__PROBLEM STATEMENT__. Rewrite the entries from the line containing "Where should I click to: Click the 職員問卷" through the end of the entries, replacing "shortcut" with "bookmark" and leaving everything else the same.

Some entries:
===============

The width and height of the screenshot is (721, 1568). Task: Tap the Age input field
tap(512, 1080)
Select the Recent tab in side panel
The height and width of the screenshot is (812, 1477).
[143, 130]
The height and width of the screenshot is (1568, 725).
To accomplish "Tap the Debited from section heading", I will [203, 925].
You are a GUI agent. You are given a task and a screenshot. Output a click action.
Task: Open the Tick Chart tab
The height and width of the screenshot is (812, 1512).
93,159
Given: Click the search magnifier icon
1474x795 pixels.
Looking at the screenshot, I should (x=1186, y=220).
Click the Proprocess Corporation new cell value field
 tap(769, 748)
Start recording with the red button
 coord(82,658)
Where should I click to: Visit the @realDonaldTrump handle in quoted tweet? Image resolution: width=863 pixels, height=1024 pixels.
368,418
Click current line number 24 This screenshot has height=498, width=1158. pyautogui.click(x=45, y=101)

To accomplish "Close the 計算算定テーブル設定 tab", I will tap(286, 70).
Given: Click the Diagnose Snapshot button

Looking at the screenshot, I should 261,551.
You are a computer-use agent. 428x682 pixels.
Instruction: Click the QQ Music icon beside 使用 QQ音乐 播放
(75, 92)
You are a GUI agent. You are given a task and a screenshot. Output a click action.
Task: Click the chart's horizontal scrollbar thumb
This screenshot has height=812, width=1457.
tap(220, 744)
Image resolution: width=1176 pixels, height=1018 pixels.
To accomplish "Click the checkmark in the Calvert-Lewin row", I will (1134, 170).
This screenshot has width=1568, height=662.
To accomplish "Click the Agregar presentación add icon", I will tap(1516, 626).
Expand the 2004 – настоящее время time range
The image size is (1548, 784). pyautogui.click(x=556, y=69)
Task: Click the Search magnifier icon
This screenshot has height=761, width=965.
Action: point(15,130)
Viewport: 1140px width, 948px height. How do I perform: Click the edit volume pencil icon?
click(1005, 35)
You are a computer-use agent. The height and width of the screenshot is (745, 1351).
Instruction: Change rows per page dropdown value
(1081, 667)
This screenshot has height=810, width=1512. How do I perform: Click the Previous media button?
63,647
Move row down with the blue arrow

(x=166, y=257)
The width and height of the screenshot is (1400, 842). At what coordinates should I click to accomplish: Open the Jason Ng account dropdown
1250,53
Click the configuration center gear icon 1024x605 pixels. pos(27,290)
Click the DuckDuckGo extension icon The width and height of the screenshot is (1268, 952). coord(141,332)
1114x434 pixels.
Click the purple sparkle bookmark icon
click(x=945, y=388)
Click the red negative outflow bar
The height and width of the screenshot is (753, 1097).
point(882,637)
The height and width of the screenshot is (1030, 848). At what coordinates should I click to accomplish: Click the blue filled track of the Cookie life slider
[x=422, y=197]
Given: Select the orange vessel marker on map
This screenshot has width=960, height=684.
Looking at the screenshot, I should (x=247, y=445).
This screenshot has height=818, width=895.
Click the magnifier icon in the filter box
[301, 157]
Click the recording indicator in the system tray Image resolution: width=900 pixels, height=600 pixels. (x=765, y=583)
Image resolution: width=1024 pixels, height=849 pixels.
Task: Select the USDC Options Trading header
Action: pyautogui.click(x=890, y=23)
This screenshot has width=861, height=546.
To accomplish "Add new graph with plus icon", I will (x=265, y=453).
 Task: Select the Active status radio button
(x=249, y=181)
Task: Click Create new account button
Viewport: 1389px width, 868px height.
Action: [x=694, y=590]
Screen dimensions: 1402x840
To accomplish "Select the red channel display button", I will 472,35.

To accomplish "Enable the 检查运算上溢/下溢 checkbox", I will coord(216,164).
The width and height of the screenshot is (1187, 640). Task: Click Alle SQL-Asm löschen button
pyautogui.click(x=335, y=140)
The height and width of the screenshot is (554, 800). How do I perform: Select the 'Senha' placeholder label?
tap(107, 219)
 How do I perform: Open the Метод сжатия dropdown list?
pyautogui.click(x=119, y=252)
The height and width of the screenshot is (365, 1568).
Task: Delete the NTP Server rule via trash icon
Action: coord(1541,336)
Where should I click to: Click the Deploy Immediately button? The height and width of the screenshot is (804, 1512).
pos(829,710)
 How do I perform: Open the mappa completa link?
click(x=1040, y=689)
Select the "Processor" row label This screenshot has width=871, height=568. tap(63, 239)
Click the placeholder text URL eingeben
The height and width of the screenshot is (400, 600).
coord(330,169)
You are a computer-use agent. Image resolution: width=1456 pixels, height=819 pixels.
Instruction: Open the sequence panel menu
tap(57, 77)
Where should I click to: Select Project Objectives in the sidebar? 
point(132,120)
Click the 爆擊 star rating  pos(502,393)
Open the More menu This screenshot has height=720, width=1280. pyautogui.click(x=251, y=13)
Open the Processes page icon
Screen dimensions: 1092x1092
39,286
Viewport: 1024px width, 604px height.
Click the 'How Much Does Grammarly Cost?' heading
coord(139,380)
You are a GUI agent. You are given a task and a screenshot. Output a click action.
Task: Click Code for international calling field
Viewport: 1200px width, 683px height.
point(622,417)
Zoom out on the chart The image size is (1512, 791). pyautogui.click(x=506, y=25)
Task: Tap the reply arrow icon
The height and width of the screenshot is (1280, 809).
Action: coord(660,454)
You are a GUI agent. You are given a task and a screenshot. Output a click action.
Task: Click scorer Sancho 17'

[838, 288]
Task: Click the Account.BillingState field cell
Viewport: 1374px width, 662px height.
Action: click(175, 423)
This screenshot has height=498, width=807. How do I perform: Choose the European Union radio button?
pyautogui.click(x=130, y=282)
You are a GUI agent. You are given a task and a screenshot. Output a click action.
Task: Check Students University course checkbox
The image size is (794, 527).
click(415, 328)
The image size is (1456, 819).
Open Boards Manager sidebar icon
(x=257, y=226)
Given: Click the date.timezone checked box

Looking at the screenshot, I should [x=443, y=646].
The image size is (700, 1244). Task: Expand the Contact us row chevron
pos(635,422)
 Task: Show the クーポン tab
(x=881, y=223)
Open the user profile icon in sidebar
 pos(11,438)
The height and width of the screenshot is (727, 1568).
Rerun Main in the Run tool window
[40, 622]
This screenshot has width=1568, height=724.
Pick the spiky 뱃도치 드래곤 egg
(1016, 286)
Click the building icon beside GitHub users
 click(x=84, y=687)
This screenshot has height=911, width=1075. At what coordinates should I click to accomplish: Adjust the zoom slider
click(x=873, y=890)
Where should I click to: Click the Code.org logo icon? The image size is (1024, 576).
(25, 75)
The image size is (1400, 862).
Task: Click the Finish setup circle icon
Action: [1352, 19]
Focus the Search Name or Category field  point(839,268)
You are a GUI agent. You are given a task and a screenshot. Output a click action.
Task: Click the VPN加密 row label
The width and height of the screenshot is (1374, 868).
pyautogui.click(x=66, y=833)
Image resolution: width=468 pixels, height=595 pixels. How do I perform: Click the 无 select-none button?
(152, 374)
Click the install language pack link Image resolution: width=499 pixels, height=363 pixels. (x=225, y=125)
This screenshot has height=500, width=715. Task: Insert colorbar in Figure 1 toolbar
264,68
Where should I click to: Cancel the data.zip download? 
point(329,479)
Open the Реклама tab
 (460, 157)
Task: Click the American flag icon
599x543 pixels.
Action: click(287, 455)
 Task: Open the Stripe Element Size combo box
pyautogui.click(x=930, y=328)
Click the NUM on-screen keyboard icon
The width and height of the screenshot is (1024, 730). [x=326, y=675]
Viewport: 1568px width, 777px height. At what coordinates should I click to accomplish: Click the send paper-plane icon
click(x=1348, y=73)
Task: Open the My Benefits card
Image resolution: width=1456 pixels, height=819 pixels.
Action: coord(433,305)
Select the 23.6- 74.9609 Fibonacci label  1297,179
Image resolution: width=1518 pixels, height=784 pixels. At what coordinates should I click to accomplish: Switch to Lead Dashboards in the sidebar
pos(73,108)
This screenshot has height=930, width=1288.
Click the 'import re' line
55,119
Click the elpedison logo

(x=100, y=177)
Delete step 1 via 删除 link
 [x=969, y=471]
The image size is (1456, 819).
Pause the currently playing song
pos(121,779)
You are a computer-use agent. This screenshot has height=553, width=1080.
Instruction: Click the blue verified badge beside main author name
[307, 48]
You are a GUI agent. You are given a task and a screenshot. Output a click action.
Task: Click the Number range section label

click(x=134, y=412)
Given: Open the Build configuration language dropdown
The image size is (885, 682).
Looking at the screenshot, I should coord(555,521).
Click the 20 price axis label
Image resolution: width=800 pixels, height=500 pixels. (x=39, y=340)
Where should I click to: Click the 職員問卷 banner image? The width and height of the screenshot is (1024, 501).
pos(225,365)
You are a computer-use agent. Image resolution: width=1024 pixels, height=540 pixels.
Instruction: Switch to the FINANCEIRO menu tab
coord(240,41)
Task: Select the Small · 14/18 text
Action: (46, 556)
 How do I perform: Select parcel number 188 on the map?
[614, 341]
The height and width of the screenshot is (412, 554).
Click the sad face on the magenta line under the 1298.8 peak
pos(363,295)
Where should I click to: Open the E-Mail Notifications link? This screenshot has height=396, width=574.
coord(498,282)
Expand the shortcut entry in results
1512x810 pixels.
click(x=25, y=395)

===============

__FULL RESPONSE__.
Where should I click to: Click the 職員問卷 banner image? The width and height of the screenshot is (1024, 501).
pos(225,365)
You are a computer-use agent. Image resolution: width=1024 pixels, height=540 pixels.
Instruction: Switch to the FINANCEIRO menu tab
coord(240,41)
Task: Select the Small · 14/18 text
Action: (46, 556)
 How do I perform: Select parcel number 188 on the map?
[614, 341]
The height and width of the screenshot is (412, 554).
Click the sad face on the magenta line under the 1298.8 peak
pos(363,295)
Where should I click to: Open the E-Mail Notifications link? This screenshot has height=396, width=574.
coord(498,282)
Expand the bookmark entry in results
1512x810 pixels.
click(x=25, y=395)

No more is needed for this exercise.